To accommodate that, The Yosemite Project roadmap outlines a path in which data model and vocabulary translations can be easily shared and cost-effectively maintained through crowd-sourced translation hubs in which participants collaboratively develop agnostic translation rules. They can be written for formats, data models and vocabularies in SPARQL, Java code, and so on, and downloaded for plug-and-play use. RDF is used as the standard base language for defining those translations, in comparison to today where “translation is done in a black-box, proprietary, peer-to-peer basis,” Booth says, an approach that is costly.
“The translations component allows different parties to have different data represented differently, and still be interoperable,” says Booth. “That’s a fundamental reason why the translation component is essential to have.”
The roadmap also explicitly highlights the need for policy incentives for achieving healthcare data interoperability.
An issue today – in some countries perhaps more so than in others – is that healthcare is run as a business. And in the U.S., for example, “there is no natural business incentive for a healthcare provider to make its data interoperable with others’ systems,” Booth says. There have been some starting attempts, such as the Meaningful Use principle, part of the HITECH Act that encourages interoperable electronic healthcare records to be able to be used in a meaningful manner. The criteria mentioned for aligning with this principle doesn’t include RDF, however, “so there’s a long way to go on that, but it’s sort of a parallel process that we need to address,” Booth says.
Ninjo comments that the various Meaningful Use incentives and initiatives by the Office of the National Coordinator for Health Information Technology (ONC) have helped fuel a movement towards the adoption of electronic representations of clinical data – a significant step forward. “But,” he adds, “unfortunately this effort was not initially accompanied with sufficient incentives to foster better convergence on the representation, structure, and ultimately semantics of the clinical information that was captured and exchanged.”

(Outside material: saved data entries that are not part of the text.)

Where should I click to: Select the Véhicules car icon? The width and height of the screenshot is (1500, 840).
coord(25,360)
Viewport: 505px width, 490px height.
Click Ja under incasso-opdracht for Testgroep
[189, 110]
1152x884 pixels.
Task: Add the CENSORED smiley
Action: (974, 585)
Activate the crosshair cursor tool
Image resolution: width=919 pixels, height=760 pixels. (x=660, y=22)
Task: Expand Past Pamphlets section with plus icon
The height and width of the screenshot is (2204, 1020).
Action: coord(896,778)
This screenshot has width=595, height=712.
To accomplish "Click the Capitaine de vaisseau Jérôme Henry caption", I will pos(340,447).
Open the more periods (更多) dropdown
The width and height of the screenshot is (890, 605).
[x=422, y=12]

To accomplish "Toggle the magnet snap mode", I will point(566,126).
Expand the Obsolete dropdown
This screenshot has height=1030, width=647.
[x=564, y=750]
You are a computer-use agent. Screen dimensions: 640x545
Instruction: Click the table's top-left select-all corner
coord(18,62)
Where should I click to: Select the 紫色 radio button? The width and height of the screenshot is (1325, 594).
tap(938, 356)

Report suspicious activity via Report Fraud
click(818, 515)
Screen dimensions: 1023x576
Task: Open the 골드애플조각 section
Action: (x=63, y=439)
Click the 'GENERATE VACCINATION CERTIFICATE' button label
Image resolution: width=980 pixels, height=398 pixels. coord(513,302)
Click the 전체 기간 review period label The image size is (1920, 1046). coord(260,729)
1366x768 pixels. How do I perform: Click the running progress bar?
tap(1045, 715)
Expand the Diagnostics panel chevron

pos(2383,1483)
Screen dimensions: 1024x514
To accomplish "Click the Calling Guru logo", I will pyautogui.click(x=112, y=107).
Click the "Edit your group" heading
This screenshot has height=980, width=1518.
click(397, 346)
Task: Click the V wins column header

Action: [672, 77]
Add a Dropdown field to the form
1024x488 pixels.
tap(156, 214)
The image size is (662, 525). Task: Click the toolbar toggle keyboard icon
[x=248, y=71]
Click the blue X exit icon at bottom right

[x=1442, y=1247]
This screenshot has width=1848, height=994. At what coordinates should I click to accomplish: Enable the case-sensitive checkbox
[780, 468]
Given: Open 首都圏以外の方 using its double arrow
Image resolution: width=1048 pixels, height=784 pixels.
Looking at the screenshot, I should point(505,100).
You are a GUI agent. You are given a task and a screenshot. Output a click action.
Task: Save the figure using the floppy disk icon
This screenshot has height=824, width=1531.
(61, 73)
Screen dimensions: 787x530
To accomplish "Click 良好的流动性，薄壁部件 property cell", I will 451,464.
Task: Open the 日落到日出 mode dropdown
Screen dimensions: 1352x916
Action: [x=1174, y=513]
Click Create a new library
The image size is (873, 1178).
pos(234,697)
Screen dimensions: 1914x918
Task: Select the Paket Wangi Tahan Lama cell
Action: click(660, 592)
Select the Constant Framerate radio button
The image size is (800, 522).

Thanks to a number of ongoing ONC initiatives, he says, a great deal of work is underway to improve and expand standards to better facilitate such convergence, however. “Policy, by encouraging standards development organizations to develop well-thought out and adoptable standards, can greatly help move us towards better convergence, towards fewer clinical models and terminologies that have been vetted through pilot implementations,” says Ninjo.
Participants in the standards development process, he says, may then consider RDF as an alternate and very viable way to represent clinical knowledge if it proves to be so, he says. As an example, he suggests that a standard such as FHIR may choose to officially offer an RDF representation of its clinical resources in addition to the current representation formats it now supports. If clinical information can be represented as RDF, “the boundary between terminologies and models could be potentially eliminated,” Ninjo says, adding that he believes that the potential of using RDF for semantically interoperable health records “is tremendous.” It encompasses everything from enabling data mining on structured information, to allowing knowledge discovery to happen, to letting care providers start to identify trends to see what treatments work and when, to offering valuable information for clinical studies.
Indeed, there are opportunities for anyone involved in the healthcare data sector to play a role in driving to such ends. The W3C, Booth points out, has been the epicenter for Semantic Web standards and technology, and for several years has been ushering the adoption of this technology in the biomedical space through an interest group on Semantic Web for Healthcare and Life Sciences. Now, there’s a new work group at HL7, a healthcare-specific standards organization, being formed on RDF for Semantic Interoperability to further this adoption process within healthcare, according to Booth.
“The HL7 group will also coordinate and collaborate with the W3C,” he says. “For anyone who wants to be involved, this is a great opportunity.”